Every time I'd inquire as to how that was going, I was told that we were still seeking approval. Approval would never come though. After the matter escalated all the way to the head of IT, they refused to approve the expense. We truly were on our own. The only favor they would afford us was to reimburse Ken for the expenses he incurred in getting our SAN to the vendor in the first place. At some point in June we had to retrieve the SAN that had now been in the data recovery vendor's office for over a month. We brought it back by subway. As for our missing financial data, we gave up and recreated the bare bones of it using data from other systems.
For reasons, all IT staff went through a period of about a year in which we were forced to record how we spent every minute of our days. We suspected that the highest levels of management were using the data to figure out what projects they wanted to ax but that's neither here nor there. Servergate happened to fall in the middle of this truly cursed year and so at the end of every week I was required to submit data about where my time was going. I viewed this process with great contempt, often submitting my reports late and with guesstimated numbers.
In the wake of Servergate, I figured I might as well count how many hours I spent herding cats and putting out fires.

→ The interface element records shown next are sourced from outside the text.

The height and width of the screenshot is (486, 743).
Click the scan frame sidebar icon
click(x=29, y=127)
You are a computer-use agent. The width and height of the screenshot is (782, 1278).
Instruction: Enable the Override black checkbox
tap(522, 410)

In the two week period that followed I had put in a whopping 151 hours. Considering my work week is supposed to be 35 hours long I expected, nay, demanded some sort of compensation for this. M. Bison had promised Ryu, Ken, Rashid, and myself comp time. The prospect of receiving as many hours as we had worked outside of our regular schedule in vacation time was quite enticing. We already had a ton of vacation time naturally, but this was easily 2 weeks worth of time off on top of that. As the chaos subsided, my thoughts turned toward taking an extended vacation in a foreign country.
Once things were back to normal, we inquired about the time that was promised to us. Our boss assured us they were working on it. Weeks passed and we continued to ask and be met with the same answer. As summer rolled in, M. Bison got a single day of comp time for some of us and nothing for everyone else. They cited a lack political capital, which at this point could be plausible given everything that had just transpired but this also fit their pattern of making long-term promises they had no ability or intention to keep in exchange for short-term results. To say I was livid would be an understatement. Fortunately, other matters would soon take my mind off the matter. There were conventions to attend, flights to Japan to book, and interesting people sliding in to my inbox. Those are all stories for another time though.

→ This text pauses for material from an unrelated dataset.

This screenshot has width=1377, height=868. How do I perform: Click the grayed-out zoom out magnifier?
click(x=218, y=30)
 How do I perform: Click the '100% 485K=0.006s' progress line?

This is officially the end of the Servergate saga. Thank you for sticking with me as I slowly unwound this disaster. It's kind of hard to believe that after all that I still work there. If there's one lesson to take away, it's to have no loyalty to your employer because they have none to you. If I have some free time I might write about what happened next. But for now, I think I will procrastinate dealing with my problems with other distractions.